- **What needs to be done**:
Check the listing below line by line and report how many lines hold "agent", with no other words.

- **Task input**:
BEGIN

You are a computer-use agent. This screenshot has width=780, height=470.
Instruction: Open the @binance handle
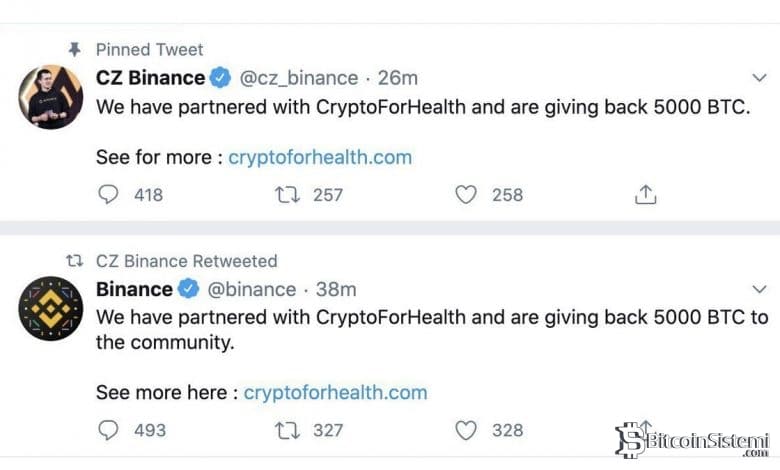(x=251, y=289)
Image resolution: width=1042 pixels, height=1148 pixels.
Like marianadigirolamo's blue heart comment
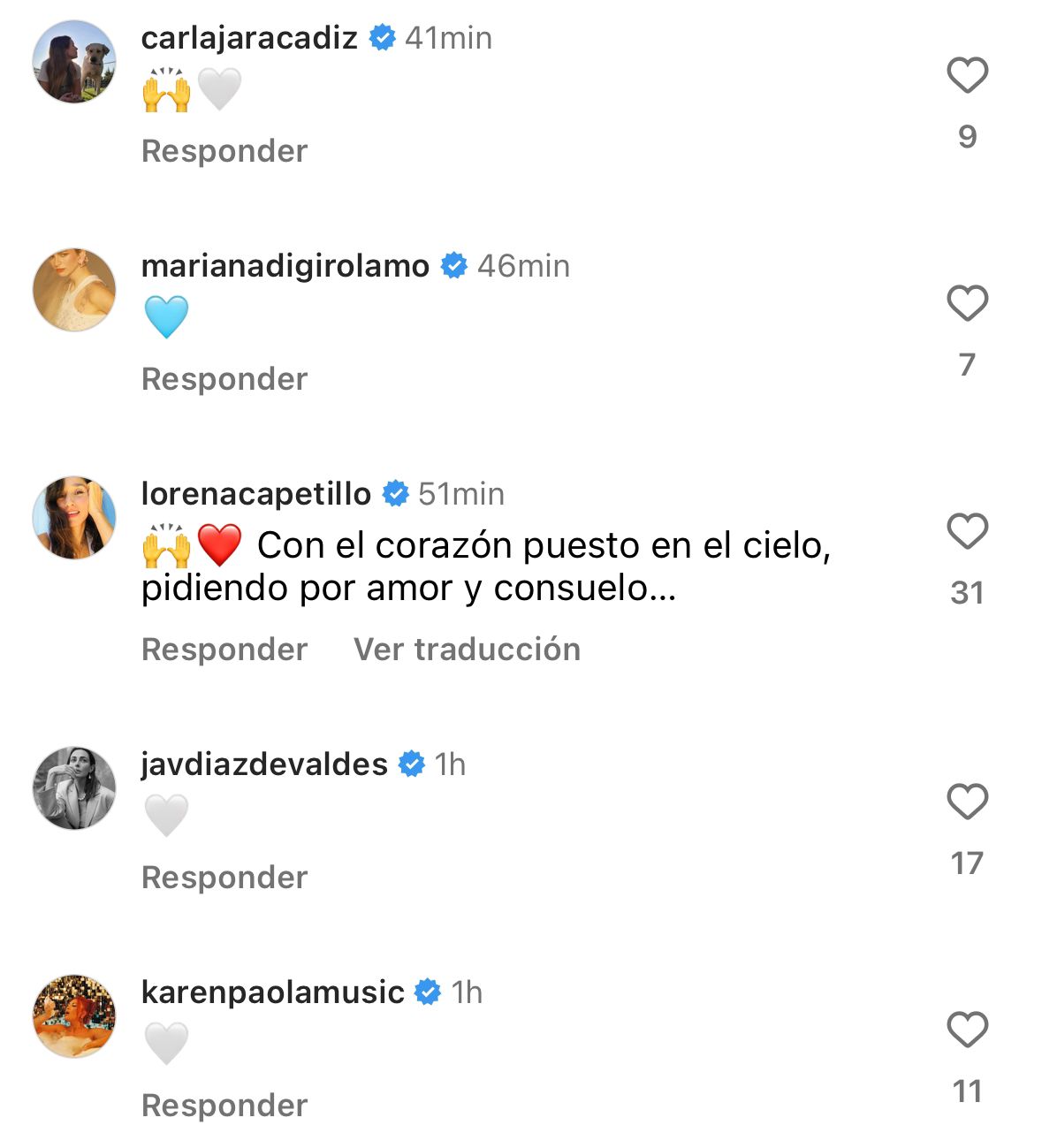(967, 303)
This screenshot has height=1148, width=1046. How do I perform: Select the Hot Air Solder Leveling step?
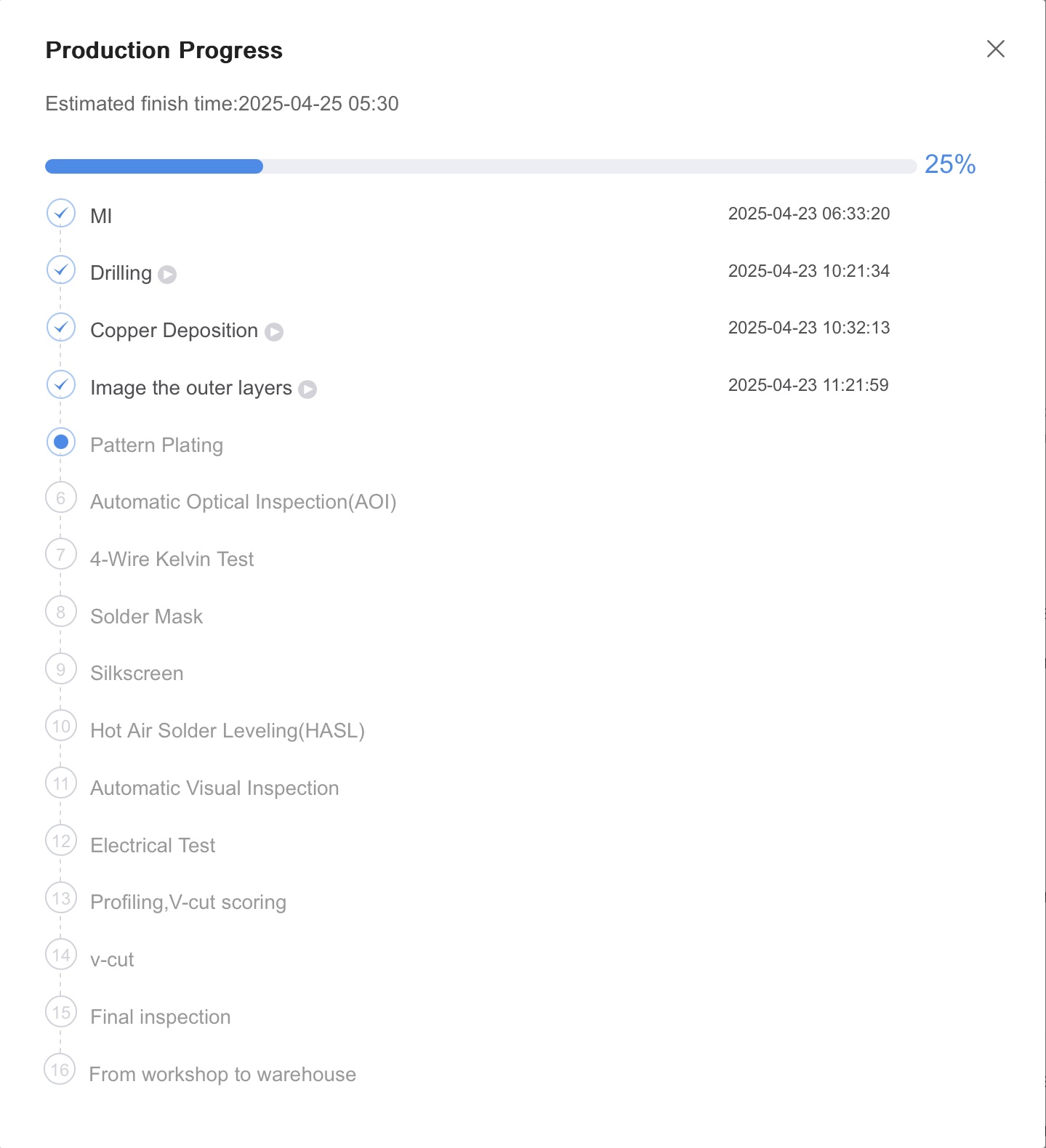227,731
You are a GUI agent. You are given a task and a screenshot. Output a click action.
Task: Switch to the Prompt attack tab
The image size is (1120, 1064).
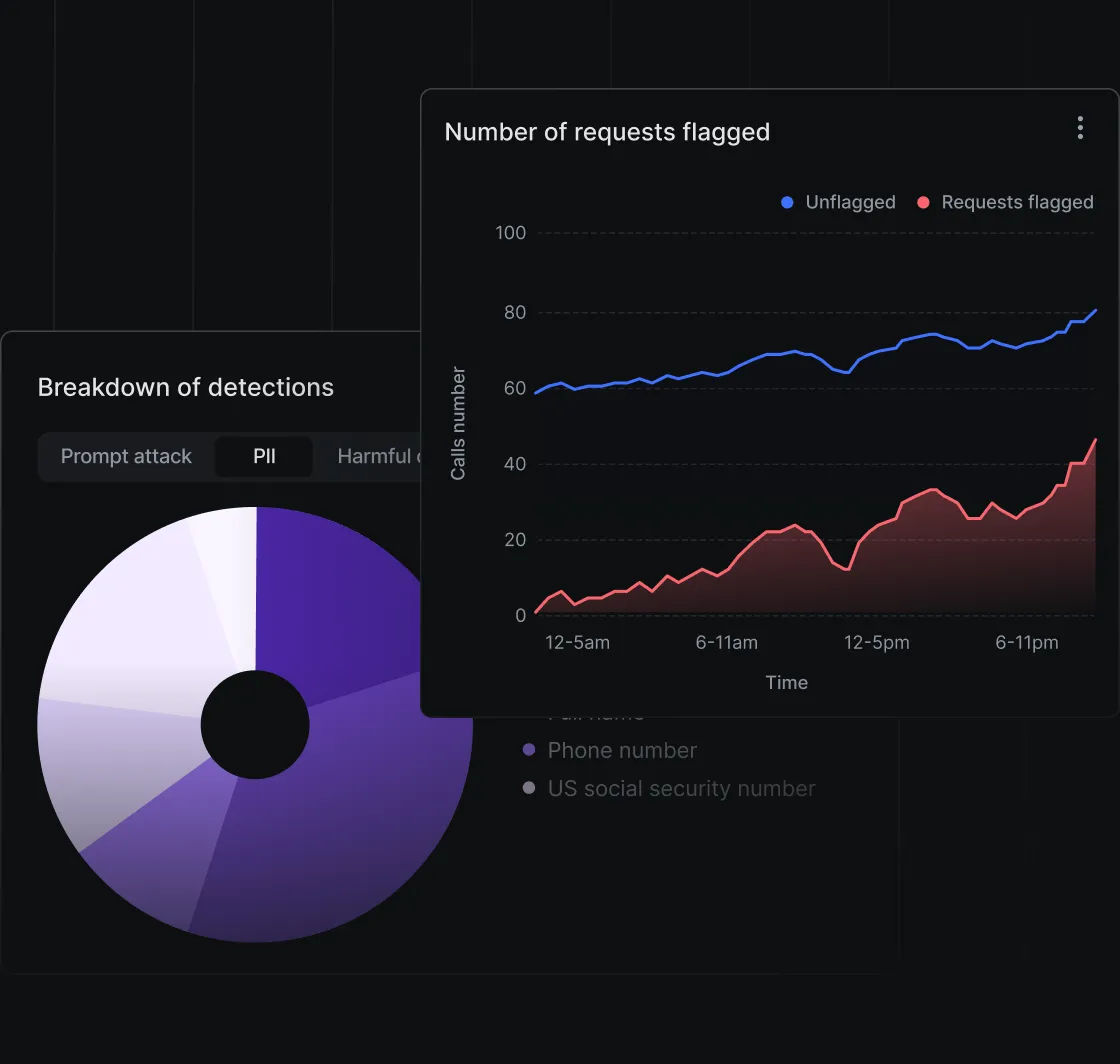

END

- **Solution to this task**:
2